**Text block**

603/5/1 St Mary's Church 15-JAN-68 (Formerly listed as: Church of St Mary)

I Parish church of C12-C15 with C19 restoration. MATERIALS: Local freestone and rubble sandstone, tile roofs.

PLAN: Nave with slightly lower chancel, south aisle under a separate roof, west tower, south-west porch.

EXTERIOR: The 3-stage tower has early C13 lower stage with clasping buttresses and C15 upper stages with rustic-looking embattled parapet with pinnacles. It has a C19 tall round-headed west window and small second stage windows in south and west walls below north and south clock faces. The 2-light belfry openings are under square heads. The unbuttressed chancel has a restored 3-light C14 east window with reticulated tracery, and a 3-light late Perpendicular window and blocked doorway in the north wall. In the nave, which has full-height buttresses, is a 3-light window similar to the chancel and 2-light square-headed window with cusped lights, both restored. A tall round-headed chamfered doorway is at the west end, probably C19. The south aisle, which is the same length as nave and chancel, has buttresses with offsets and c1300 3-light east window of uncusped lights. In the west wall the roof line of a former lean-to against the tower is visible above a round-headed window. It has three C19 south cross windows with lozenge intersections. The south-west porch has pilaster buttresses and double-chamfered entrance.

**Problem to work on**
Rewrite the church listing starting with "603/5/1 St Mary's" and going on through "tower, south-west porch.", putting "slate" in place of "tile".

**Data provided**
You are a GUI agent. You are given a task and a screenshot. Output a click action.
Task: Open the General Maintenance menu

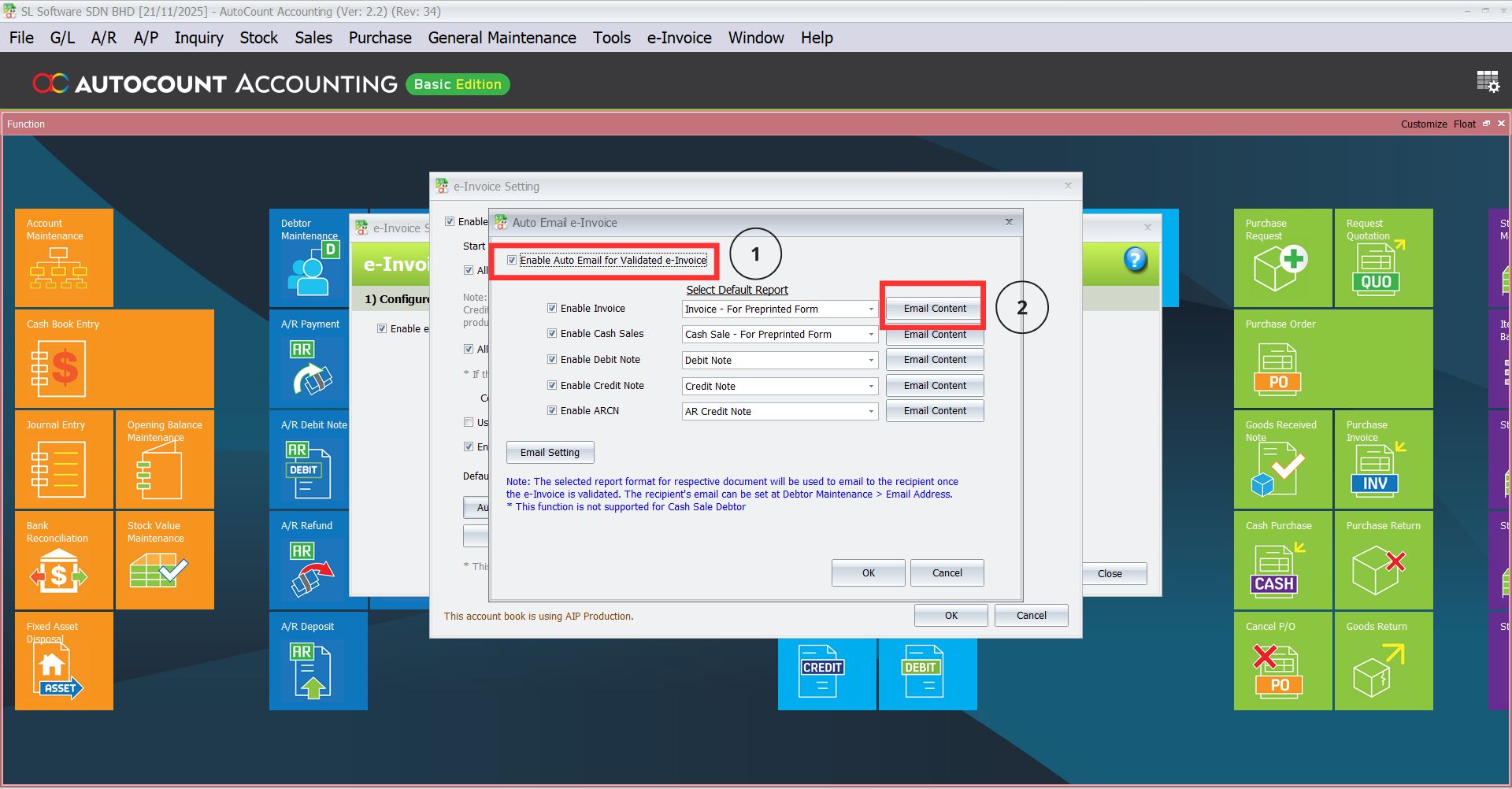(502, 37)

**In response**
603/5/1 St Mary's Church 15-JAN-68 (Formerly listed as: Church of St Mary)

I Parish church of C12-C15 with C19 restoration. MATERIALS: Local freestone and rubble sandstone, slate roofs.

PLAN: Nave with slightly lower chancel, south aisle under a separate roof, west tower, south-west porch.